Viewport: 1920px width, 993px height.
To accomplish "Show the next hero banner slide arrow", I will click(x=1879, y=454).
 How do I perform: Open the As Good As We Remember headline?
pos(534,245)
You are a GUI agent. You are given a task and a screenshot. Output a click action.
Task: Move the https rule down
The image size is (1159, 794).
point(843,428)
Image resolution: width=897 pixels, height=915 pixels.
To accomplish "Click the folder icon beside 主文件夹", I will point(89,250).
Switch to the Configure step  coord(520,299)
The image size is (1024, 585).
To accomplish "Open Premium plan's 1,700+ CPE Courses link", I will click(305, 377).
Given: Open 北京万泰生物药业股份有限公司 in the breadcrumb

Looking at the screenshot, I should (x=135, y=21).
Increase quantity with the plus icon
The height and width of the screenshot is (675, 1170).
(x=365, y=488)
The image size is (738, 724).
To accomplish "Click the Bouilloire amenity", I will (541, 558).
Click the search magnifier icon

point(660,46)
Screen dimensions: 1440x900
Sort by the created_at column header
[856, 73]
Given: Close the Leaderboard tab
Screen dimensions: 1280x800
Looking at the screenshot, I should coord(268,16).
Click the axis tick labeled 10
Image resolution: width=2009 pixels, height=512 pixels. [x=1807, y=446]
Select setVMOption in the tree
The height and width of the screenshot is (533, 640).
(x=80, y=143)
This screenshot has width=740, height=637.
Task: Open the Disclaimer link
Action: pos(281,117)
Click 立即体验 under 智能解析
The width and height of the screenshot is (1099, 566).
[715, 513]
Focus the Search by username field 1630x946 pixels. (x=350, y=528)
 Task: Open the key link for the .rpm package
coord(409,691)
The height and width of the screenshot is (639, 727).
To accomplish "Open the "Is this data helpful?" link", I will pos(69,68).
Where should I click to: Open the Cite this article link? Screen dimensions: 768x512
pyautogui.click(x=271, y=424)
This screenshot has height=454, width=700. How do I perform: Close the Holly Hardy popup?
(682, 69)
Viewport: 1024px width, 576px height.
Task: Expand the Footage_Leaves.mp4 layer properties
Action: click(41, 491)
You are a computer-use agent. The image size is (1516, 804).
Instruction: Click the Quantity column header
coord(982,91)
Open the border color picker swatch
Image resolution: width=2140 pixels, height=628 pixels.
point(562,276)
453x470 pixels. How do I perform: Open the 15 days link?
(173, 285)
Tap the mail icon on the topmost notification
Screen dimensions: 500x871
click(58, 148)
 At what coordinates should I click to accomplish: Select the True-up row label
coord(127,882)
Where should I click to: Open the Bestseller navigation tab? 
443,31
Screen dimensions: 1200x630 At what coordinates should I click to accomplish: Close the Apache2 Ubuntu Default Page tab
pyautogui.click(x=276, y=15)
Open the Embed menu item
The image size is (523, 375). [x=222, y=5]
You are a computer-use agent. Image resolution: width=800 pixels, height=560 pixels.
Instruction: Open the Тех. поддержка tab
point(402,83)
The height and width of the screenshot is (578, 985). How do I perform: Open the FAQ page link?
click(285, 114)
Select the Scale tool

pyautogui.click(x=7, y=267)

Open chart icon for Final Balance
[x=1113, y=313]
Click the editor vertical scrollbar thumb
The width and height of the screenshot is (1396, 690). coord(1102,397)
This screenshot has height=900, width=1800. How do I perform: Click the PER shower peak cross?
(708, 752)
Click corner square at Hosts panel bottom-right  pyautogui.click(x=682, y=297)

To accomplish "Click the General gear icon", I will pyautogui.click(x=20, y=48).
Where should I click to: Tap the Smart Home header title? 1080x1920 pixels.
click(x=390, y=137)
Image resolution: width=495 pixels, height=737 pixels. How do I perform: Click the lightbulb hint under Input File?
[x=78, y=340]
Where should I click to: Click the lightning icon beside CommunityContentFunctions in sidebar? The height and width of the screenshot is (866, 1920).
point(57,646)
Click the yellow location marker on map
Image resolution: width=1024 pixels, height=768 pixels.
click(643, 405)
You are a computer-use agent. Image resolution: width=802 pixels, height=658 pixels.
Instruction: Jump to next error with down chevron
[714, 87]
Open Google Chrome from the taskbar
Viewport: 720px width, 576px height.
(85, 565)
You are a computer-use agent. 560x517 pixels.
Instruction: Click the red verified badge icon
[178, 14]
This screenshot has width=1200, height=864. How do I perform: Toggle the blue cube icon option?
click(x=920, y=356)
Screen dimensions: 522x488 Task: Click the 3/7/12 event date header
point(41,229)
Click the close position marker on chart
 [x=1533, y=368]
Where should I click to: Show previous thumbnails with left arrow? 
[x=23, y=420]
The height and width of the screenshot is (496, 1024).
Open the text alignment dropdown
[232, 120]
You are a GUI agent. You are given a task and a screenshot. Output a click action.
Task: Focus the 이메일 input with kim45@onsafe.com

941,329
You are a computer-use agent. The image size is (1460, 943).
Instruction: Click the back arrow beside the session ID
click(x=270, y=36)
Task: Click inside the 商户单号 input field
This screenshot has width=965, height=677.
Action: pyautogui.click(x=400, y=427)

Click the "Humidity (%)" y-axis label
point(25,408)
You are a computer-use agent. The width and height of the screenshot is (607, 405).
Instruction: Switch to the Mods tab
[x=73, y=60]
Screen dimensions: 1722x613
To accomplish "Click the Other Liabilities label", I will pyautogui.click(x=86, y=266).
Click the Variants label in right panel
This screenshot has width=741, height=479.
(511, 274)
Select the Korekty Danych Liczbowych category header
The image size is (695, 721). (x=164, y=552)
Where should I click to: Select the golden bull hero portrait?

+ + + + +

Starting at the top of the records, copy every line exactly.

Viewport: 1920px width, 993px height.
To accomplish "Show the next hero banner slide arrow", I will click(x=1879, y=454).
 How do I perform: Open the As Good As We Remember headline?
pos(534,245)
You are a GUI agent. You are given a task and a screenshot. Output a click action.
Task: Move the https rule down
The image size is (1159, 794).
point(843,428)
Image resolution: width=897 pixels, height=915 pixels.
To accomplish "Click the folder icon beside 主文件夹", I will point(89,250).
Switch to the Configure step  coord(520,299)
The image size is (1024, 585).
To accomplish "Open Premium plan's 1,700+ CPE Courses link", I will click(305, 377).
Given: Open 北京万泰生物药业股份有限公司 in the breadcrumb

Looking at the screenshot, I should (x=135, y=21).
Increase quantity with the plus icon
The height and width of the screenshot is (675, 1170).
(x=365, y=488)
The image size is (738, 724).
To accomplish "Click the Bouilloire amenity", I will (541, 558).
Click the search magnifier icon

point(660,46)
Screen dimensions: 1440x900
Sort by the created_at column header
[856, 73]
Given: Close the Leaderboard tab
Screen dimensions: 1280x800
Looking at the screenshot, I should coord(268,16).
Click the axis tick labeled 10
Image resolution: width=2009 pixels, height=512 pixels. [x=1807, y=446]
Select setVMOption in the tree
The height and width of the screenshot is (533, 640).
(x=80, y=143)
This screenshot has width=740, height=637.
Task: Open the Disclaimer link
Action: pos(281,117)
Click 立即体验 under 智能解析
The width and height of the screenshot is (1099, 566).
[715, 513]
Focus the Search by username field 1630x946 pixels. (x=350, y=528)
 Task: Open the key link for the .rpm package
coord(409,691)
The height and width of the screenshot is (639, 727).
To accomplish "Open the "Is this data helpful?" link", I will pos(69,68).
Where should I click to: Open the Cite this article link? Screen dimensions: 768x512
pyautogui.click(x=271, y=424)
This screenshot has height=454, width=700. How do I perform: Close the Holly Hardy popup?
(682, 69)
Viewport: 1024px width, 576px height.
Task: Expand the Footage_Leaves.mp4 layer properties
Action: click(41, 491)
You are a computer-use agent. The image size is (1516, 804).
Instruction: Click the Quantity column header
coord(982,91)
Open the border color picker swatch
Image resolution: width=2140 pixels, height=628 pixels.
point(562,276)
453x470 pixels. How do I perform: Open the 15 days link?
(173, 285)
Tap the mail icon on the topmost notification
Screen dimensions: 500x871
click(58, 148)
 At what coordinates should I click to accomplish: Select the True-up row label
coord(127,882)
Where should I click to: Open the Bestseller navigation tab? 
443,31
Screen dimensions: 1200x630 At what coordinates should I click to accomplish: Close the Apache2 Ubuntu Default Page tab
pyautogui.click(x=276, y=15)
Open the Embed menu item
The image size is (523, 375). [x=222, y=5]
You are a computer-use agent. Image resolution: width=800 pixels, height=560 pixels.
Instruction: Open the Тех. поддержка tab
point(402,83)
The height and width of the screenshot is (578, 985). How do I perform: Open the FAQ page link?
click(285, 114)
Select the Scale tool

pyautogui.click(x=7, y=267)

Open chart icon for Final Balance
[x=1113, y=313]
Click the editor vertical scrollbar thumb
The width and height of the screenshot is (1396, 690). coord(1102,397)
This screenshot has height=900, width=1800. How do I perform: Click the PER shower peak cross?
(708, 752)
Click corner square at Hosts panel bottom-right  pyautogui.click(x=682, y=297)

To accomplish "Click the General gear icon", I will pyautogui.click(x=20, y=48).
Where should I click to: Tap the Smart Home header title? 1080x1920 pixels.
click(x=390, y=137)
Image resolution: width=495 pixels, height=737 pixels. How do I perform: Click the lightbulb hint under Input File?
[x=78, y=340]
Where should I click to: Click the lightning icon beside CommunityContentFunctions in sidebar? The height and width of the screenshot is (866, 1920).
point(57,646)
Click the yellow location marker on map
Image resolution: width=1024 pixels, height=768 pixels.
click(643, 405)
You are a computer-use agent. Image resolution: width=802 pixels, height=658 pixels.
Instruction: Jump to next error with down chevron
[714, 87]
Open Google Chrome from the taskbar
Viewport: 720px width, 576px height.
(85, 565)
You are a computer-use agent. 560x517 pixels.
Instruction: Click the red verified badge icon
[178, 14]
This screenshot has width=1200, height=864. How do I perform: Toggle the blue cube icon option?
click(x=920, y=356)
Screen dimensions: 522x488 Task: Click the 3/7/12 event date header
point(41,229)
Click the close position marker on chart
 [x=1533, y=368]
Where should I click to: Show previous thumbnails with left arrow? 
[x=23, y=420]
The height and width of the screenshot is (496, 1024).
Open the text alignment dropdown
[232, 120]
You are a GUI agent. You are given a task and a screenshot. Output a click action.
Task: Focus the 이메일 input with kim45@onsafe.com

941,329
You are a computer-use agent. The image size is (1460, 943).
Instruction: Click the back arrow beside the session ID
click(x=270, y=36)
Task: Click inside the 商户单号 input field
This screenshot has width=965, height=677.
Action: pyautogui.click(x=400, y=427)

Click the "Humidity (%)" y-axis label
point(25,408)
You are a computer-use agent. The width and height of the screenshot is (607, 405).
Instruction: Switch to the Mods tab
[x=73, y=60]
Screen dimensions: 1722x613
To accomplish "Click the Other Liabilities label", I will pyautogui.click(x=86, y=266).
Click the Variants label in right panel
This screenshot has width=741, height=479.
(511, 274)
Select the Korekty Danych Liczbowych category header
The image size is (695, 721). (x=164, y=552)
Where should I click to: Select the golden bull hero portrait?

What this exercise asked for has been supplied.